No próximo dia 1º entra em vigor a lei nº 9.732/98, que elevou as alíquotas de contribuição previdenciária das empresas sobre o salário integral de funcionários com direito a aposentadoria especial. Esse tipo de aposentadoria é concedida aos 15, 20 ou 25 anos de contribuição, abaixo portanto dos tempos normais, a trabalhadores expostos a agentes nocivos à saúde e à integridade física. A quase totalidade se enquadra nos 25 anos.
Até agora, o custo das aposentadorias especiais ficava só com a Previdência.
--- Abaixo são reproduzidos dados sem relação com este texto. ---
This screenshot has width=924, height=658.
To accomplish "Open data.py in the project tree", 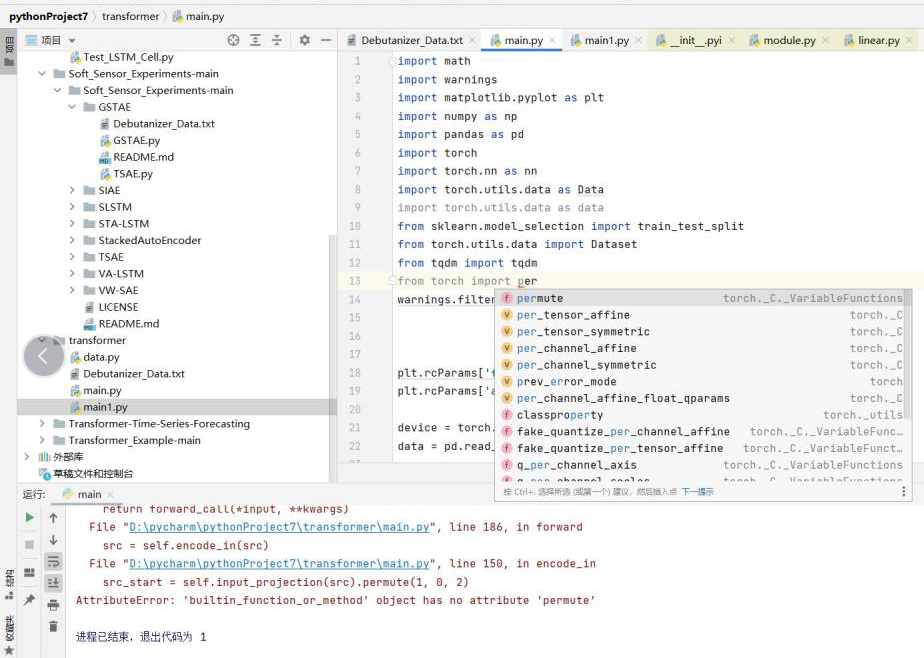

A nova lei obriga as empresas com empregados nessa situação a contribuir mais para o custeio desses benefícios.
Os acréscimos previstos na lei nº 9.732 serão de 12, 9 ou 6 pontos percentuais, sobre as alíquotas atuais de acidentes do trabalho, conforme a atividade permita aposentadoria especial aos 15, 20 ou 25 anos de contribuição, respectivamente.
As empresas contribuem hoje com 1% (risco leve), 2% (médio) ou 3% (grave) para o financiamento das despesas com acidentes de trabalho. A alíquota básica sobre a folha de salários é de 20%.
O aumento, entretanto, será gradual. Agora em abril, os adicionais serão de 4, 3 ou 2 pontos. Haverá novo aumento em setembro. O definitivo será aplicado a partir de março do ano que vem.
Suponha uma indústria que tenha 50 trabalhadores sujeitos a agentes prejudiciais à saúde ou à integridade física, com direito a aposentadoria especial aos 25 anos de contribuição, cada um ganhando R$ 1.000 por mês. O custo previdenciário direto seria hoje de R$ 10 mil (alíquota de 20% sobre uma folha de R$ 50 mil), mais R$ 1.500 (3% de risco grave) - sem contar outras contribuições sobre salários, como o Sistema S (Sesi, Senai etc.).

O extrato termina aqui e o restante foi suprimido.